China's consumer inflation eased further in April on falling food prices as the country fast-tracks restoration of economic activities, while factory-gate prices continued to be bogged down by epidemic-dented demand, official data showed Tuesday.
A consumer (R) selects meat at a supermarket in Handan, north China's Hebei Province, April 10, 2020. [Photo/Xinhua]
China's consumer price index (CPI), the main gauge of inflation, grew 3.3 percent year on year last month, moderating from the 4.3-percent gain in March, according to data from the National Bureau of Statistics (NBS).
On a monthly basis, consumer prices went down 0.9 percent. Food prices, which account for nearly one-third of weighting in China's CPI, dropped 3 percent last month.
In breakdown, vegetable prices fell 8 percent from March over rising supplies as the weather warms, and pork prices continued to retreat amid recovering hog production.

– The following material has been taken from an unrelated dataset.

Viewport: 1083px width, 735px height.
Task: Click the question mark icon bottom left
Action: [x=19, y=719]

Prices of the staple meat in China dropped 7.6 percent in April from a month earlier.
Compared with the same period last year, food prices remained the main driver of consumer inflation in April, while its growth rate tapered from March to 14.8 percent.

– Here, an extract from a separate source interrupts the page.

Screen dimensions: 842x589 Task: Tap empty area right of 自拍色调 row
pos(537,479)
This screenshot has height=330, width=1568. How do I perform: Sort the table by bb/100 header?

Excluding food and energy, the core CPI rose 1.1 percent over last year, down from 1.2 percent in March, according to Dong Lijuan, a senior statistician with the NBS.
Zhao Xijun, a finance professor with Renmin University of China, said the recovery of market supply under the stepped-up resumption of production and business activities helped moderate consumer inflation.
Smooth logistics, as well as reduced transportation costs due to falling oil prices, will also help keep prices down, said Zhao.
In the first four months of this year, CPI went up 4.5 percent year on year on average.
Tuesday's data also showed China's producer price index, which measures inflation at the factory gates, fell 3.1 percent year on year last month.
The reading deepened from the 1.5-percent drop in March, with price declines widening in major industries.
Aside from the epidemic's negative impact on demand, the rout in the global oil market and retreating commodities prices, which delivered big shocks to the industrial chain, were other key drivers for the price deflation.
Prices for oil and natural gas extraction saw the biggest drop last month, plunging 51.4 percent year on year, while those for the processing of oil, coal and other fuel went down 19.8 percent.
Wen Bin, chief analyst at China Minsheng Bank, said in a co-authored research note that the CPI will continue to retreat in the coming months to allow policymakers more leeway to stimulate the real economy as the focus should be tilted toward growth and employment.
Meanwhile, further efforts should be made to spur recovery on the demand side and boost business confidence as producer prices hinge on both domestic and external factors, he said.
China's central bank said in its first-quarter monetary policy report that despite short-term price disruptions caused by the COVID-19 epidemic, there was no foundation for persistent inflation or deflation in the country.
It vowed to step up counter-cyclical adjustments to support the real economy, make the prudent monetary policy more flexible and appropriate, and continue to deepen the reforms of the market-oriented interest rate and the yuan exchange rate formation system.